-- start Input data --

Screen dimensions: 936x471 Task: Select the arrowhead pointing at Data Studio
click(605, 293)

-- end Input data --
-- start Input data --

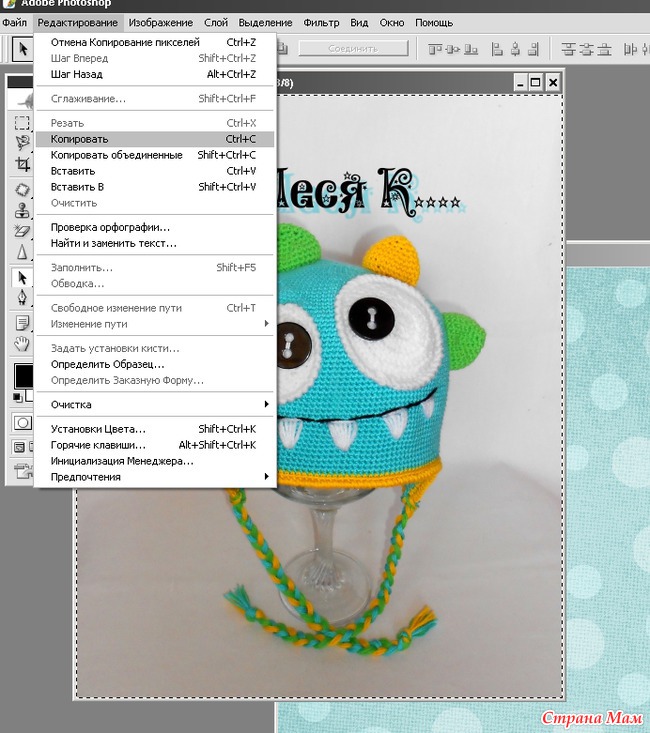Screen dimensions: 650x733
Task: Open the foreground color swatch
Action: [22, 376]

-- end Input data --
-- start Input data --

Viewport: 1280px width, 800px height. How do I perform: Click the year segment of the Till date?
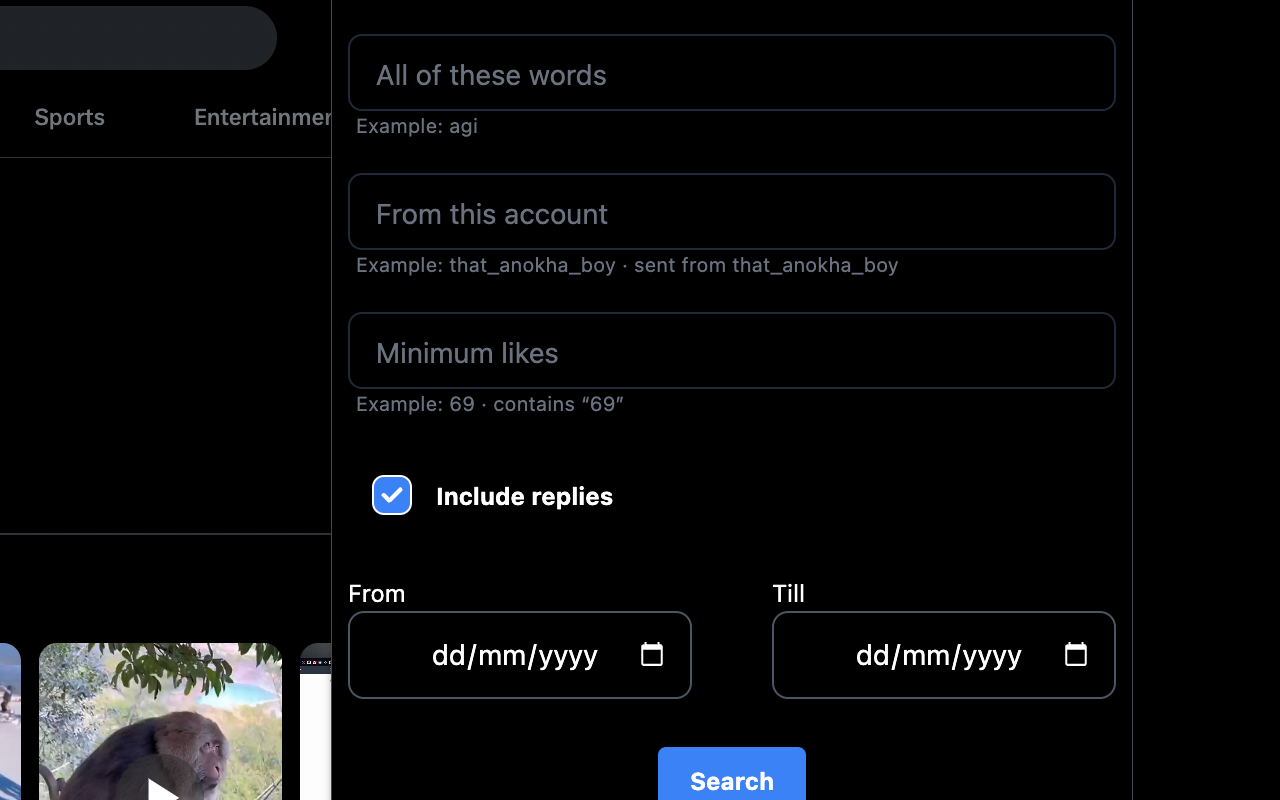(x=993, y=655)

-- end Input data --

-- Aim of the exercise --
Copy the material word for word, from the line that contains "Screen dimensions: 936x471" through the line that contains "click(605, 293)", with both of those lines included.

-- Solution --
Screen dimensions: 936x471 Task: Select the arrowhead pointing at Data Studio
click(605, 293)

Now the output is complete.